In the preceding sample, the AddReg directive in the MyDevice.NTx86.HW section specifies the Security section named MyDevice.Security. In the MyDevice.Security section, the DeviceCharacteristics entry specifies the flag 0x10001 to indicate that the next value is a DWORD, and sets 0x100, which specifies the FILE_DEVICE_SECURE_OPEN characteristic. The Security entry, formatted in SDDL, allows system-only access. Such a security string is appropriate for a bus driver that creates a raw PDO.

Define and handle IOCTLs securely

Drivers must properly define IOCTL control codes and must properly handle and validate I/O requests received in IOCTLs.

An IOCTL control code has the following format:

IOCTL control code format

Bits 15 and 14 of the I/O control code contain a mask describing the requested access. The access mask can specify the following rights:

  • FILE_ANY_ACCESS: Allows access to any caller that has a handle to the file object specified in the request. (On Windows Server 2003, the caller must have at least one validated right.)
  • FILE_READ_DATA: Allows the caller to request data from the file object.
  • FILE_WRITE_DATA: Allows the caller to write data to the file object.
  • FILE_READ_DATA OR’ed with FILE_WRITE_DATA: Allows the caller to read and write data to the object.

When a caller sends an IOCTL, the I/O Manager checks the required access specified in the control code against the rights granted to the caller, which are stored in the object handle.
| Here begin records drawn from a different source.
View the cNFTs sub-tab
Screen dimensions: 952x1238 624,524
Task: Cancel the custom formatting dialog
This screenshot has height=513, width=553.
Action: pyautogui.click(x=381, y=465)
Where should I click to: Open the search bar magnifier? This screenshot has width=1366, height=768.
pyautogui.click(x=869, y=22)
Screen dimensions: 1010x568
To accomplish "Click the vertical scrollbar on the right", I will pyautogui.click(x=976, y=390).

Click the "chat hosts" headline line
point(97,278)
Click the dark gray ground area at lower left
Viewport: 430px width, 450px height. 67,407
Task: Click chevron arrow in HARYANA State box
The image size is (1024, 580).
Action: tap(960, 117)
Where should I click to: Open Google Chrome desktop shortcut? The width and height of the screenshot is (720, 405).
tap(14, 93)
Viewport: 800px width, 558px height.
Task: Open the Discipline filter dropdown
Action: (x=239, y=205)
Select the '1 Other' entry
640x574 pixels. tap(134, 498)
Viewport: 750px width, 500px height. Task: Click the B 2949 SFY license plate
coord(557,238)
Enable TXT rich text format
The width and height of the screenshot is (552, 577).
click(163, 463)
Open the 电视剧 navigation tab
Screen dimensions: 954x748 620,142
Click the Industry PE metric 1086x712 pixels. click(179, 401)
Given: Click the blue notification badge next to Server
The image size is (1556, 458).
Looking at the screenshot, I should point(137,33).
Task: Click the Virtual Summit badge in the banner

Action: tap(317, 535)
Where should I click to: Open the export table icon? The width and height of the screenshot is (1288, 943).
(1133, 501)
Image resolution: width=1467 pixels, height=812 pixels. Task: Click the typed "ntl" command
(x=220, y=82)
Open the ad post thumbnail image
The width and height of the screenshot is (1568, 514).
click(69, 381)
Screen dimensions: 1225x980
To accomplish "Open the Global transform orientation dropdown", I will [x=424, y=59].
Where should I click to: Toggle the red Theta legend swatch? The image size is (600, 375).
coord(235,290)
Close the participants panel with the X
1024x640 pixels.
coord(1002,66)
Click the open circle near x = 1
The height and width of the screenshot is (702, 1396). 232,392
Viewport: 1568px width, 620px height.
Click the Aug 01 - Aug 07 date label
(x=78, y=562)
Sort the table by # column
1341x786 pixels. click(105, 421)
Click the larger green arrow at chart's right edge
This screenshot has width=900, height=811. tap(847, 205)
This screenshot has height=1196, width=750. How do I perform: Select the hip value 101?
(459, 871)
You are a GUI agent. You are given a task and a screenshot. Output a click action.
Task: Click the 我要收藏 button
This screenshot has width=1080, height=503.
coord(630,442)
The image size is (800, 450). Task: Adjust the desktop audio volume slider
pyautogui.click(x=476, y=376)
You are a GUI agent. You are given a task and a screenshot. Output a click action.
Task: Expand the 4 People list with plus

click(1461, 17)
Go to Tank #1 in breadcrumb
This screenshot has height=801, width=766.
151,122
If the caller has adequate rights, the I/O Manager forwards the IRP to the device stack. If the caller has insufficient rights, the I/O Manager fails the IRP.

Define secure IOCTLs

When defining an IOCTL for user-mode callers, a driver should always specify a required access value in the CTL_CODE macro. In the past, many drivers specified FILE_ANY_ACCESS as the required access value. However, this value allows virtually unrestricted access to the device. Unless you are absolutely certain that allowing unrestricted access to your device does not leave the system vulnerable to a malicious user, do not specify FILE_ANY_ACCESS in the RequiredAccess field. Instead, specify FILE_READ_DATA or FILE_WRITE_DATA or the union of these two values, as appropriate.

Handle IOCTLs securely

The I/O Manager checks access rights for all IRPs that contain IOCTLs. Rights granted to the caller are stored in the object handle, which is opaque to drivers. If the caller has insufficient rights, the I/O Manager does not send the IOCTL to the device stack.

Some system-defined and many driver-defined IOCTLs are defined with FILE_ANY_ACCESS as the required access value. To tighten security when such IOCTLs are sent by user-mode callers, a driver can use the IoValidateDeviceIoControlAccess function. This function allows a driver to check access rights.

Note  IoValidateDeviceIoControlAccess is documented in the Windows Driver Kit (WDK) and is available on Windows Server 2003 and later operating systems. Drivers that must also work for Windows 2000 and Windows XP must link to wdmsec.lib to use this routine.

Upon receiving an IOCTL, a driver can call IoValidateDeviceIoControlAccess, specifying FILE_READ_ACCESS, FILE_WRITE_ACCESS, or both. In response, the I/O Manager checks the access rights granted to the caller. If the caller does not have the specified rights, the driver can fail the IRP with an appropriate status.

A driver can also check system-wide privileges. For example, the Swenum.sys driver tests the Load/Unload Driver privilege before it forwards an IRP down the device stack. Drivers should check privileges when passing an IRP down the device stack. When the IRP is returning back up the device stack, checking privilege is unnecessary because the I/O is already complete.